In patient-oriented research, what was once my frontier is now our future. Thank you to everyone at the BC SUPPORT Unit, past and present, for your early encouragement (of my amateur efforts! ) and your indulgences since. I will continue to gain something from every single person I meet through our organization. My journey is unlike any other and yet, it is every patient partner’s journey. We all have a story to tell, and this is where mine ends. We all have lessons to learn, me most of all. As patient partners, we want to be an ordinary part of health research. We want to be welcomed warmly as colleagues and to bring our anything but ordinary stories - more accurately to say our extraordinary lived experience - to our teams.

Conclusions

The very act of co-writing this Commentary as patient partners with the BC SUPPORT Unit speaks for itself. We are two patient partners with over 15 years of experience between us. We believe, with a passion, in patient-oriented research. There are many patient partners out there. There are many more with vision and hope as strong, or stronger, than ours. Together we are all the lived experience of the BC SUPPORT Unit. As patient partners we are sometimes very impatient, and often imperfect. However, we are allies with the BC SUPPORT Unit and we will seek, and find, a new way forward together, in health care research. It’s an honour, and a privilege to do this work. We do it in one project, one position and one engagement at a time, all for patient-oriented research.

As patient partners, we are very appreciative of the opportunity created by SPOR to enable us to further the management of our own health and health care. Patients often lose control over our life to our illness. Our doctors tell us what we have and how we are treated. Our time is taken over by medical appointments. We are told to adhere to one health regiment or another. Our finances are drained by medication and medical costs. And many of us are forced to change our lifestyle and even give up on career. SPOR gives us a voice in how our health is investigated, allowing the health system to make better decisions on how patients are supported, and how to better implement that support.
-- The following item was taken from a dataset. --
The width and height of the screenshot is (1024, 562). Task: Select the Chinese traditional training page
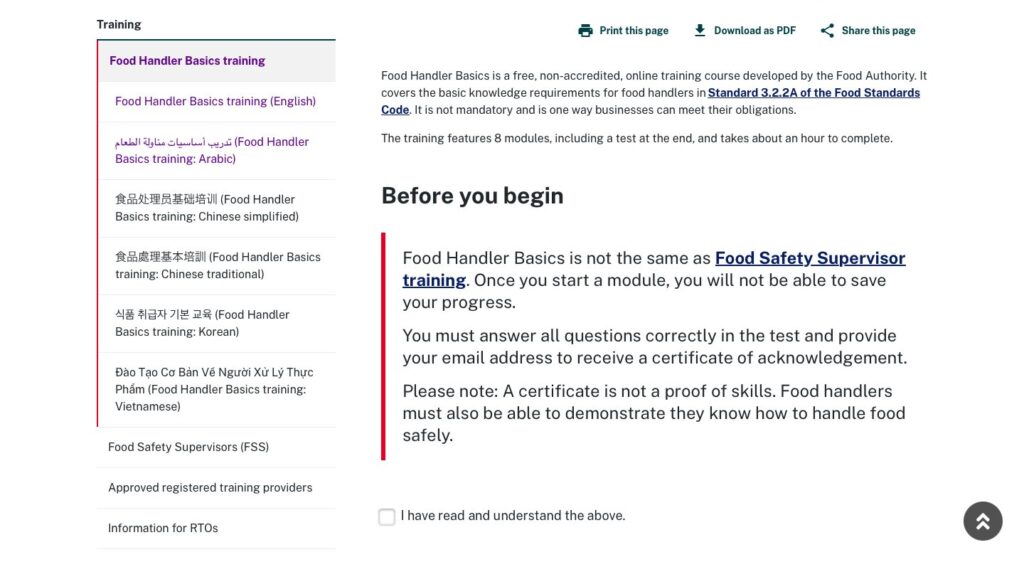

Patient-oriented research is the future of patient care in Canada and we, the co-authors, are proud to be a part of this endeavour.

As co-authors we are privileged to hold this space and hold it open for others. The BC SUPPORT Unit has responded to our very basic need to connect, to inspire, to be heard and to be valued throughout the research process. This is the ongoing legacy of Canada’s SPOR work. We would welcome another Commentary by researchers and academics to balance our perspective as patient partners. Our writing is our impact and we hope and trust that others can continue to pay it forward.

Author contributions

LR and SL developed the initial outline, co-wrote the manuscript, reviewed and revised the content, approved the final version, and agreed to be accountable for all aspects of this work.

Funding

This study was conducted through support of the BC SUPPORT Unit, which is supported by the Canadian Institutes of Health Research (CIHR) under the Strategy for Patient-oriented Research (SPOR) initiative (CIHR ref no: RN413243–458071).

Data availability

No datasets were generated or analysed during the current study.

Declarations

Ethics approval and consent to participate

Ethics approval was not required for this patient partner commentary.

Consent for publication

Not applicable.

Submission declaration and verification

This article has not been previously published.

Competing interests

The authors declare no competing interests.